Interesting question. The right coin is Constans II. There exist matches in CoinArchives (see below)

The left one I find more difficult ! it looks like a (multiple) overstrike. The typography at 6 o'clock is not Latin, at least I don't recognize the character on the right. On the other hand, I can't provide you with an exact match.

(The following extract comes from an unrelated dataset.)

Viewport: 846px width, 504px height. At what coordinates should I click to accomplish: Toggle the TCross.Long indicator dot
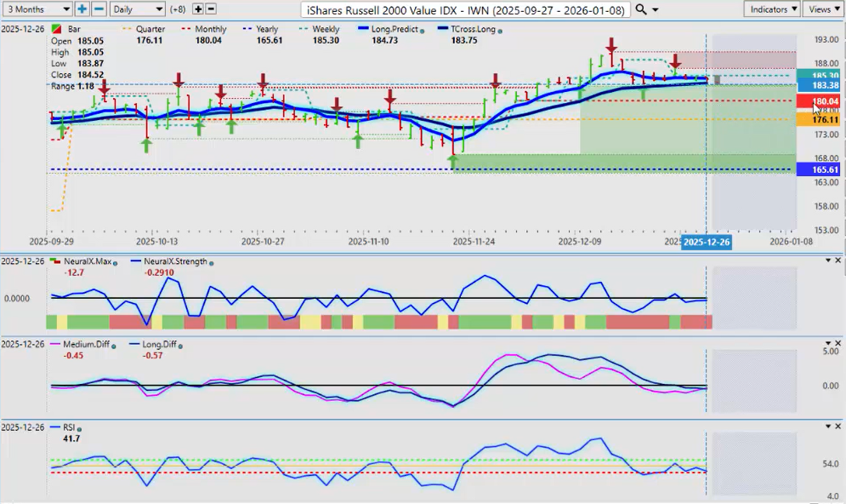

I suspect it is Islamic though.. there is a crescent moon on the right, cut upside down... Compare this one, featuring moons instead of officina markings,

ISLAMIC, Umayyad Caliphate. Uncertain period (pre-reform). AH 41-77 / AD 661-697. Æ Fals (4.11 g, 12h). Type VII. Hims (Emesa) mint. Facing bust of Byzantine emperor, holding globus cruciger; to left, KAΛON; to right, “bi-hims” in Arabic and bird’s-eye / Large m; star flanked by bird’s eyes above; ground line below; Є/M/I С/H/С to left and right; “tayyib” in Arabic above “dumbell” flanked by pellets in exergue. SICA I 538; Walker, Arab-Byzantine 65; Album 110

Some historical backgrounds:

''In late 620s Prophet Muhammad had already managed to unify much of Arabia under Muslim rule, and it was under his leadership that the first Muslim-Byzantine skirmishes took place. Just a few months after Heraclius and the Persian general Shahrbaraz agreed on terms for the withdrawal of Persian troops from occupied Byzantine eastern provinces in 629, Arab and Byzantine troops confronted each other at Mu'tah.[6] Muhammad died in 632 and was succeeded by Abu Bakr, the first Caliph and the undisputed leader of the entire Arab peninsula after the successful Ridda Wars, which resulted in the consolidation of a powerful Muslim state throughout the peninsula.[7]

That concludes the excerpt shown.